Caïn suit le chemin de ses parents (Adam et Êve), condamnés à gagner leur pain, du fruit de leur sueur. Il est agriculteur et offre à Dieu les fruits de la terre, que Dieu mésestime. Certains pensent qu’il n’a peut-être pas mis assez de foi dans son don, ou qu’il a été porté par le péché de ses parents, que ces derniers ont introduit dans l’essence même de l’humanité, la désobéissance, la révolte, la rébellion, les instincts agressifs, les pulsions antisociales qui rendent la cohabitation entre les hommes toujours instable. La nature humaine n’est pas soumise à la mécanicité et au simple dictat. Tout peut arriver, tantôt en bien comme en mal, parce que derrière, se cache le don le plus précieux de la dignité, la liberté de choix.
La violence fait partie de la structure de l’être humain et la vaincre conduit à la victoire sur soi-même.
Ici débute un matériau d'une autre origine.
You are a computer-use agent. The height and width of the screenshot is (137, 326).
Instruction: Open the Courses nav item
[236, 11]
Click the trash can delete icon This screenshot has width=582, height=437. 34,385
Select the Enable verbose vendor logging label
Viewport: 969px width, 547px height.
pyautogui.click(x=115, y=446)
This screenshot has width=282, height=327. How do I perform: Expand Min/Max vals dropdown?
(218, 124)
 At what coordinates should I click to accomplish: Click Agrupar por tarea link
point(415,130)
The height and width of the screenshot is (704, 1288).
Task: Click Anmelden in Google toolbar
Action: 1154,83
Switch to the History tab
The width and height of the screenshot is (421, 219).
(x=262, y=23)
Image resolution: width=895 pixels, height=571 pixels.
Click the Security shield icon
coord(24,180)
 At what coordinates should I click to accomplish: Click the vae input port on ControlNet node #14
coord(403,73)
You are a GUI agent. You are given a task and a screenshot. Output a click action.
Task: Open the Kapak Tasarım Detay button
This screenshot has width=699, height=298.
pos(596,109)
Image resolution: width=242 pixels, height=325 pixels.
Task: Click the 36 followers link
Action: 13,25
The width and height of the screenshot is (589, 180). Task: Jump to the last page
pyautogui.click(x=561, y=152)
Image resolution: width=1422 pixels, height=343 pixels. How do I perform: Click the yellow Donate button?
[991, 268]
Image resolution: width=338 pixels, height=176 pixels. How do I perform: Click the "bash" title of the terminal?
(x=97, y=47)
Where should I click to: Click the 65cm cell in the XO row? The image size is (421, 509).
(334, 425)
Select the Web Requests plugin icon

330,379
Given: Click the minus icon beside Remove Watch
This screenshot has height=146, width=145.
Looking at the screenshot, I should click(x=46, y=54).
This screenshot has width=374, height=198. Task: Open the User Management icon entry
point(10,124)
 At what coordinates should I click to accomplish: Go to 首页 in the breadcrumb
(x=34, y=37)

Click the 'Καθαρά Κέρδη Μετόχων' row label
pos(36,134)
C’est justement le paradigme qui s’inscrit dans la personne de Caïn, après son meurtre, dont peut-être il n’avait pas conscience, puisqu’avant celui-ci, la mort n’existait pas. Ainsi sont nées la prise de conscience de l’absence et de l’altérité.
Dans son errance, Caïn et ses successeurs vont fonder les premières cités terrestres, créer la forge, l’artisanat, la civilisation.
De l’anti-fraternité est né le besoin de fraternité renouvelé.
Dans l’une de ses nouvelles, le grand écrivain argentin Jorge Luis Borges écrit qu’Abel et Caïn se sont retrouvés beaucoup plus tard, après la mort. Caïn lui demanda pardon, conscient de ce qu’il avait fait et Abel lui répondit : « M’as-tu assassiné, ou est-ce moi qui t’ai assassiné ? Je ne m’en souviens plus. Nous voilà de nouveau ensemble comme avant ».
Le mot Caïn, en hébreu Qinaah, associe le mot « acquérir » et « jalousie » en un sentiment unique : la jalousie provoquée par la convoitise de ce que l’autre possède. C’est ce sentiment qui peut engendrer la violence et le meurtre.
Notre société est traversée aujourd’hui par le vent des colères et des jalousies, par la peur de certains d’être totalement dépossédés et l’indifférence des autres, qui ne pensent qu’à ce qu’ils possèdent.
Pratiquer le pardon et vivre un idéal de fraternité deviennent aujourd’hui indispensables pour éradiquer la violence des uns et des autres. Agir ensemble dans une compréhension de cœur et non de calcul est vital pour faire face au sentiment de dissolution et de désagrégation qui nous menace.
Nous ne pouvons pas continuer à nous comporter en victimes. Nous devons devenir responsables de nos actes et construire un avenir ensemble, en réduisant nos besoins à l’essentiel : un idéal qui nous porte.
C’est par des actes concrets et du dialogue que nous y parviendrons.
L’ombre de Caïn nous observe.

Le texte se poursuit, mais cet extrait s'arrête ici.